Console Logging
- Similar to Hardhat's console functions.
- You can use it in calls and transactions. It works with view functions, but not in pure ones.
- It always works, regardless of the call or transaction failing or being successful.
- To use it you need to import forge-std/console.sol.
- You can call console.log with up to 4 parameters in any order of following types:
uint
string
bool
address
- There's also the single parameter API for the types above, and additionally bytes, bytes1... up to bytes32:
console.logInt(int i)
console.logUint(uint i)
console.logString(string memory s)
console.logBool(bool b)
console.logAddress(address a)
console.logBytes(bytes memory b)
console.logBytes1(bytes1 b)
console.logBytes2(bytes2 b)
- ...
console.logBytes32(bytes32 b)
- console.log implements the same formatting options that can be found in Hardhat's console.log.
- Example:
console.log("Changing owner from %s to %s", currentOwner, newOwner)
- Example:
- console.log is implemented in standard Solidity and it is compatible Anvil and Hardhat Networks.
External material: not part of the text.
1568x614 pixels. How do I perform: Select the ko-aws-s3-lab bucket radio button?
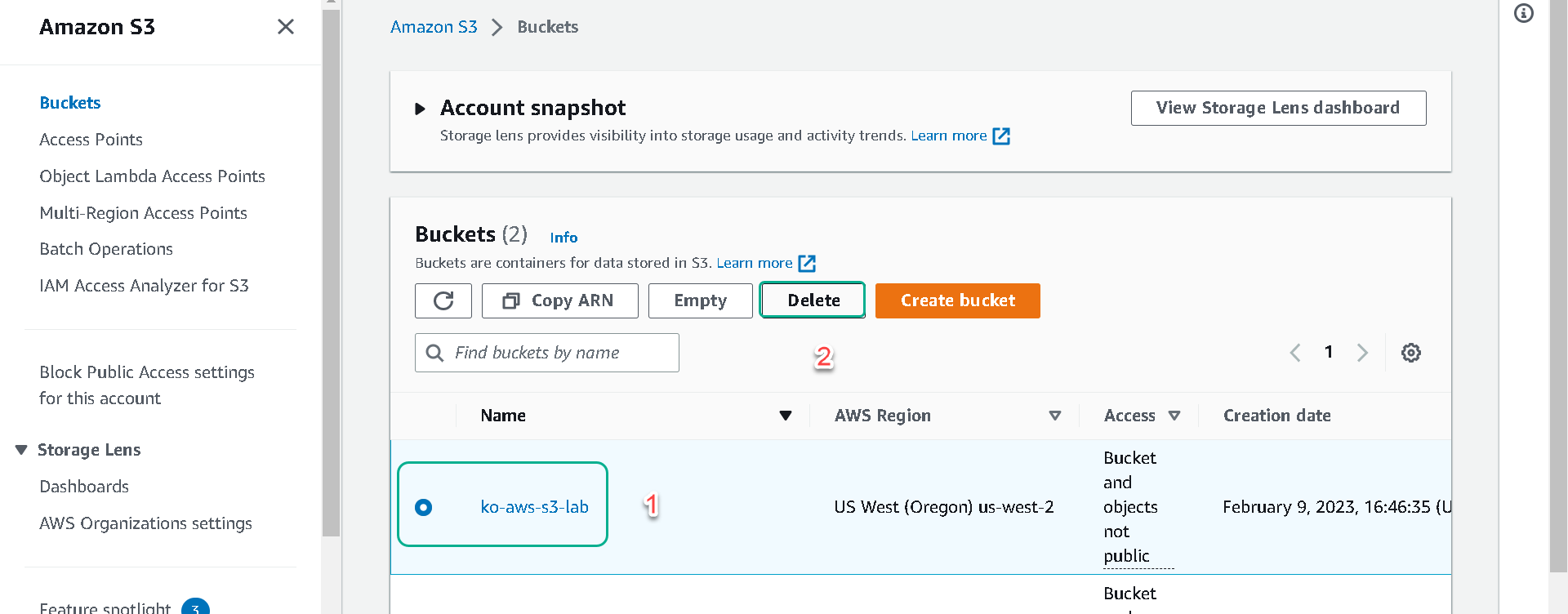[423, 507]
- console.log calls can run in other networks, like mainnet, kovan, ropsten, etc. They do nothing in those networks, but do spend a minimal amount of gas.
console.log(format[,...args])
The console.log()
method prints a formatted string using the first argument as a printf-like format string which can contain zero or more format specifiers. Each specifier is replaced with the converted value from the corresponding argument. Supported specifiers are:
%s
: String will be used to convert all values to a human-readable string.uint256
,int256
andbytes
values are converted to their0x
hex encoded values.%d
: Number will be used to convert all values to a human-readable string. This is identical to%s
.%i
: Works the same way as%d
.%o
: Object. A string representation of an object with generic JavaScript-styled object formatting. For solidity types, this basically surround the string representation of the value in single-quotes.%%
: single percent sign ('%'). This does not consume an argument.- Returns:
<string>
The formatted string
If a specifier does not have a corresponding argument, it is not replaced:
console.log("%s:%s", "foo");
// Returns: "foo:%s"
Values that are not part of the format string are formatted using as a human-readable string representation.
If there are more arguments passed to the console.log() method than the number of specifiers, the extra arguments are concatenated to the returned string, separated by spaces:
console.log("%s:%s", "foo", "bar", "baz");
// Returns: "foo:bar baz"
If only one argument is passed to console.log(), it is returned as it is without any formatting:
console.log("%% %s");
// Returns: "%% %s"
The String format specifier (%s
) should be used in most cases unless specific functionality is needed from other format specifiers.